■ **REQUIRED WORK**
Could you show all lines in the entries below that contain the string "chat"?

****

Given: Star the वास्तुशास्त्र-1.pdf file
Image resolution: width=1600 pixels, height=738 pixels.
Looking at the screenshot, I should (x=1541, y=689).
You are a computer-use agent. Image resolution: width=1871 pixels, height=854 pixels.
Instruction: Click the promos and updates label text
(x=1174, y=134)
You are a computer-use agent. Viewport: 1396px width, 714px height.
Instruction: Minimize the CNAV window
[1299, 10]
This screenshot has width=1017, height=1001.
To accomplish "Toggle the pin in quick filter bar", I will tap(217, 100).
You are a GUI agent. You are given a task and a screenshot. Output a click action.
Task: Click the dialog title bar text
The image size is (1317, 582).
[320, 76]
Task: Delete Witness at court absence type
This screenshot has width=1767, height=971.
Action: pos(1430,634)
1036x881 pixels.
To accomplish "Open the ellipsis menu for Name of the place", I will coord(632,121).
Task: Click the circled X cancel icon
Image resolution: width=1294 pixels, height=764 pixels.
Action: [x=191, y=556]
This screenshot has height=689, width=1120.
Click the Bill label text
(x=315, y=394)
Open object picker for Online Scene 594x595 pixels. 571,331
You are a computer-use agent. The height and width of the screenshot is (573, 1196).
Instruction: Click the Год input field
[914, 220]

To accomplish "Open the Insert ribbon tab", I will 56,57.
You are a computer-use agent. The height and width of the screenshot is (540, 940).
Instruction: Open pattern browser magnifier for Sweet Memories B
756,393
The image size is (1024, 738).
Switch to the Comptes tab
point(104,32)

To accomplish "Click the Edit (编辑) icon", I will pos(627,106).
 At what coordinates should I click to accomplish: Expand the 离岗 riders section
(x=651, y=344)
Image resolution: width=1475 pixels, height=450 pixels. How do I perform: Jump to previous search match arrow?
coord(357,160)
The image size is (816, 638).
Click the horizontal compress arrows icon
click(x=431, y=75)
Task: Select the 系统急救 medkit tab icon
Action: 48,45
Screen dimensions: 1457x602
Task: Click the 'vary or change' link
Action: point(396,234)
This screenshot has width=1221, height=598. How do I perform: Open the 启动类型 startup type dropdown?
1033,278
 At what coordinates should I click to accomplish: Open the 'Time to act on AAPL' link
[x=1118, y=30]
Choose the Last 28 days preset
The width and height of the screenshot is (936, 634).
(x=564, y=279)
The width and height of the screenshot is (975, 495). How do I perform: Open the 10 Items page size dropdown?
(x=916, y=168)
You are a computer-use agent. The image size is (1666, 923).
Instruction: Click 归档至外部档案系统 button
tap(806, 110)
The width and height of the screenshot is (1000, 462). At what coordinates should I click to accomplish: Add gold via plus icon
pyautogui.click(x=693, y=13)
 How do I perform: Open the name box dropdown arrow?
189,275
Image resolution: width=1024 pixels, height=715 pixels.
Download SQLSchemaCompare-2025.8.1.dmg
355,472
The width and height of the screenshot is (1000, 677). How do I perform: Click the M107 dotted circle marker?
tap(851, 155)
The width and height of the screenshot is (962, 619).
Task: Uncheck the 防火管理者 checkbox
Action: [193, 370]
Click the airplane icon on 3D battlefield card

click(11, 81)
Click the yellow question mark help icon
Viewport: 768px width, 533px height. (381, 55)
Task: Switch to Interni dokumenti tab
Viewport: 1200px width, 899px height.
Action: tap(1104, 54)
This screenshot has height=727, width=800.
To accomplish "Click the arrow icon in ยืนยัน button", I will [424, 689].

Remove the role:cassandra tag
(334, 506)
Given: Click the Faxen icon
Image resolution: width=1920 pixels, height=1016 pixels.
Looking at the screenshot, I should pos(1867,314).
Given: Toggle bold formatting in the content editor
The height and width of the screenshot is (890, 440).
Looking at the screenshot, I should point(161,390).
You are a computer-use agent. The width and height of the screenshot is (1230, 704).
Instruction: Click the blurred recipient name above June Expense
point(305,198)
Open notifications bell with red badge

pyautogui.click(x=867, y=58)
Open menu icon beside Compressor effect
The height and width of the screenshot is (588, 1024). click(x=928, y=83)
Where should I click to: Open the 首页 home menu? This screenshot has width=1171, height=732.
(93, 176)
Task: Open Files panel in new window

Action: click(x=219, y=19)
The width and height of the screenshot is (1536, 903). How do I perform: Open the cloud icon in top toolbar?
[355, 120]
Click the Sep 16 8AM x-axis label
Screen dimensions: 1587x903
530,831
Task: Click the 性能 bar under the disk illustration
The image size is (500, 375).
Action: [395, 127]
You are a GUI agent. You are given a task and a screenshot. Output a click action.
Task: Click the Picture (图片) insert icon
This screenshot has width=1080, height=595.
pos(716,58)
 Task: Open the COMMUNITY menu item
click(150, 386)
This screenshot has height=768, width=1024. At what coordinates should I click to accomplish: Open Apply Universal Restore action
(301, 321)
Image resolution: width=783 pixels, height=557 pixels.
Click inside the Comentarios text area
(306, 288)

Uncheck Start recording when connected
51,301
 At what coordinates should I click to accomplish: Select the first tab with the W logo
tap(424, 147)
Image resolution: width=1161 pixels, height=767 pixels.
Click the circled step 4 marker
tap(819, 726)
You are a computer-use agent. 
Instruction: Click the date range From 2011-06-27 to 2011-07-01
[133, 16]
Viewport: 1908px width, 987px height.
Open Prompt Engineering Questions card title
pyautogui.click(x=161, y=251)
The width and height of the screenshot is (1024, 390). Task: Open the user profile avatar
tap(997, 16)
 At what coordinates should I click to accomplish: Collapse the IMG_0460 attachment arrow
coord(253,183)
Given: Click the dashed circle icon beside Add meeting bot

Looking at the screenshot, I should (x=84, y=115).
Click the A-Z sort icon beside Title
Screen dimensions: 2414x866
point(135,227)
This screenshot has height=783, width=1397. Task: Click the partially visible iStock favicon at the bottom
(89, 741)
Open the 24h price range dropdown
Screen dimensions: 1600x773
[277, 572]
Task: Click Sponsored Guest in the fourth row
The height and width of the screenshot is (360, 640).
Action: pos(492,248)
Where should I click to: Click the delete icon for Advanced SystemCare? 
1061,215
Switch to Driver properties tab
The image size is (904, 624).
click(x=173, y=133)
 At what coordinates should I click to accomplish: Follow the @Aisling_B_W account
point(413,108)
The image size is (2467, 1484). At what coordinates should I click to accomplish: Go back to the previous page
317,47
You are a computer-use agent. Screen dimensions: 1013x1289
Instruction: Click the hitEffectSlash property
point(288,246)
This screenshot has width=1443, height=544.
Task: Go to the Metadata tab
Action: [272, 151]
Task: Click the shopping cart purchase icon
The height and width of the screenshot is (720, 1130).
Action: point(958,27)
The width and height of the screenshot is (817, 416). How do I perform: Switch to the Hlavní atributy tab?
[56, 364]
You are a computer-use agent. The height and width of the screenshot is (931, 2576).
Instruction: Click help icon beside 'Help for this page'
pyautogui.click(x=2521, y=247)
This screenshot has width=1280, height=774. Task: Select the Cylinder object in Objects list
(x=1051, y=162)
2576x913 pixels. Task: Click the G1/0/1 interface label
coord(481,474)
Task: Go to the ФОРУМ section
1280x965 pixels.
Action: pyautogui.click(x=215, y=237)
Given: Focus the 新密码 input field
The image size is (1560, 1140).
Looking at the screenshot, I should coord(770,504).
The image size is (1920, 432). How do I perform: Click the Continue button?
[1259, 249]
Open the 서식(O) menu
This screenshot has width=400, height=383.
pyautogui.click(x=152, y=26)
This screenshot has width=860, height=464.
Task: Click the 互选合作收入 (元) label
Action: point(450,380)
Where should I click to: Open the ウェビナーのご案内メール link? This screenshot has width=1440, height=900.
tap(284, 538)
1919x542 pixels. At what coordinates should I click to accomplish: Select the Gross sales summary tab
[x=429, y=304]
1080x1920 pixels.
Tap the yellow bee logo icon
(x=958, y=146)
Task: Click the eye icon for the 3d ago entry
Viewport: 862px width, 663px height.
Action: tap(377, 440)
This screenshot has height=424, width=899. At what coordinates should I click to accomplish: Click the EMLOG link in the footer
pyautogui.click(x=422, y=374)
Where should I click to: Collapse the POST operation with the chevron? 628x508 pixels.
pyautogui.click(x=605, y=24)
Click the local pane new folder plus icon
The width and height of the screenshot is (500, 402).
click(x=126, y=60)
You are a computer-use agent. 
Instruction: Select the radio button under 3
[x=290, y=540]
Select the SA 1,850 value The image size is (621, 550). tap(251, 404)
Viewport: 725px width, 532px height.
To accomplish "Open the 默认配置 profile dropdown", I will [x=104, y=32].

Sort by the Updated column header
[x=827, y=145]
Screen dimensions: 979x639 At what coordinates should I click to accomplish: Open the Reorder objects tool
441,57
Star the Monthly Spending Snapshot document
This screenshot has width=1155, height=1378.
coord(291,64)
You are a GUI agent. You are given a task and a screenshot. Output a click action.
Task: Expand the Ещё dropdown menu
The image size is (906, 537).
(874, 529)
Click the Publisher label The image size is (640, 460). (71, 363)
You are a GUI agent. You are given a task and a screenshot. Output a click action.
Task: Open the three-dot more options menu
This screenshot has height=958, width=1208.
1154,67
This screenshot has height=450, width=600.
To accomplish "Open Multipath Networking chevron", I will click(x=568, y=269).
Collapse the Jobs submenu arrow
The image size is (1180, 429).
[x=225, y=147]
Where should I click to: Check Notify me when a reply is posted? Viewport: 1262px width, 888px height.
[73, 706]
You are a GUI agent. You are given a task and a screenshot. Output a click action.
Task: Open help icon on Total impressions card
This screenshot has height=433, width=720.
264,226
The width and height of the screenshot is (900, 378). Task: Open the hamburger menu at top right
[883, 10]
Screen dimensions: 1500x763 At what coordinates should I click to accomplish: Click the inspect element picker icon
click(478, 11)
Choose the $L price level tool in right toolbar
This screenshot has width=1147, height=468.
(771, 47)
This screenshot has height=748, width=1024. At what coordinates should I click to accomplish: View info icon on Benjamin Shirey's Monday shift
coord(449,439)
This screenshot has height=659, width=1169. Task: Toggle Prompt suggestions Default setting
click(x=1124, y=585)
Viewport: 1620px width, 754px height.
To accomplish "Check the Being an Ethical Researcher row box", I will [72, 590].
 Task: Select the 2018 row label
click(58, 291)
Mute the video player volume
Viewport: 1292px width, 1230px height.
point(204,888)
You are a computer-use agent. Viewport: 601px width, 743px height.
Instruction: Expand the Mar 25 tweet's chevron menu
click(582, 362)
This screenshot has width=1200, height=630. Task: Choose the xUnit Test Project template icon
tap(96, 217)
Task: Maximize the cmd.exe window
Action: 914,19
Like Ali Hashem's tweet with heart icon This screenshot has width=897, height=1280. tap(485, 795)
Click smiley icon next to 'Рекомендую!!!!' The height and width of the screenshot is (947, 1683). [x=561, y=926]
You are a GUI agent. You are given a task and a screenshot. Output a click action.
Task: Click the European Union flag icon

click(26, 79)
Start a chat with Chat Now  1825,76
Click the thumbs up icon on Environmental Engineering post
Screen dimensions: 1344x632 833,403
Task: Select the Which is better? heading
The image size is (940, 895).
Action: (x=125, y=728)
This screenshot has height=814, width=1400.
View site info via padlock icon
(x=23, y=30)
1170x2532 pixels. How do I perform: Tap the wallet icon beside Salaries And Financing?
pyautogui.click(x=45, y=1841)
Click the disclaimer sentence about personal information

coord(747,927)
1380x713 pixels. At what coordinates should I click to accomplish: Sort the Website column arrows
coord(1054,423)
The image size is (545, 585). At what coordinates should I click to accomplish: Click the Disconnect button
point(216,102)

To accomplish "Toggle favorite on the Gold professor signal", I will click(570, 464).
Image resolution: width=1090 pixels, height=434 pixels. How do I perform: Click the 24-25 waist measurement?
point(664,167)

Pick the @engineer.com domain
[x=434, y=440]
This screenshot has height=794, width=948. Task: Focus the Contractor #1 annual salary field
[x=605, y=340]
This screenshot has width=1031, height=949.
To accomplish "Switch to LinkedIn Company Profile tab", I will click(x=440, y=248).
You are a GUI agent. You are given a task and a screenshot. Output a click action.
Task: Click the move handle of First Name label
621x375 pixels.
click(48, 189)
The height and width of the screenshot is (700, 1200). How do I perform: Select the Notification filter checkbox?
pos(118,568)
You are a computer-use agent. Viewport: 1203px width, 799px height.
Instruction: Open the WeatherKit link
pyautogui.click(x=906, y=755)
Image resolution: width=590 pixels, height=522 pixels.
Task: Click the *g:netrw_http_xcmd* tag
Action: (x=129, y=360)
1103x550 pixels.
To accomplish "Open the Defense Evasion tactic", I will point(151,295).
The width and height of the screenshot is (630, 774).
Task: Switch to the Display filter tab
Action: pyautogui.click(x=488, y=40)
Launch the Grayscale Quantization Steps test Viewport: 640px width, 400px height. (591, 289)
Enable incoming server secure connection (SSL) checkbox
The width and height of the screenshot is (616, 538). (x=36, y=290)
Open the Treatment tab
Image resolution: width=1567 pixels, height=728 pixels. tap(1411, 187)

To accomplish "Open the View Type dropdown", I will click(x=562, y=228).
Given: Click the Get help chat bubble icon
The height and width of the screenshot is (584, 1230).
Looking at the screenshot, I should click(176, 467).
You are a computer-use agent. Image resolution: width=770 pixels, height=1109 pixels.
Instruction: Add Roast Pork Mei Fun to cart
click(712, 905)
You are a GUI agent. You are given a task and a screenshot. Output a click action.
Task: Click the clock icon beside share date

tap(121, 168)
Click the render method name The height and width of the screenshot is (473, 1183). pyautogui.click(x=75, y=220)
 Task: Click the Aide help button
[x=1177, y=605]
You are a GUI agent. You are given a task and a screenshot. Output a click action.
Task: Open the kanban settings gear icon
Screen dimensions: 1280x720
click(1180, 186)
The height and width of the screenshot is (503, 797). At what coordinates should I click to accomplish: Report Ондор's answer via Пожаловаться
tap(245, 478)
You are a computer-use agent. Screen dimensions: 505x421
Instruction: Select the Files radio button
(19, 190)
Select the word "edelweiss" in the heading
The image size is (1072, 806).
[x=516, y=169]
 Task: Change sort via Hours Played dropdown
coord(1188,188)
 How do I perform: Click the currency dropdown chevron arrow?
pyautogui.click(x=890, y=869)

****

■ **ANSWER TO THE EXERCISE**
Start a chat with Chat Now  1825,76
Given: Click the Get help chat bubble icon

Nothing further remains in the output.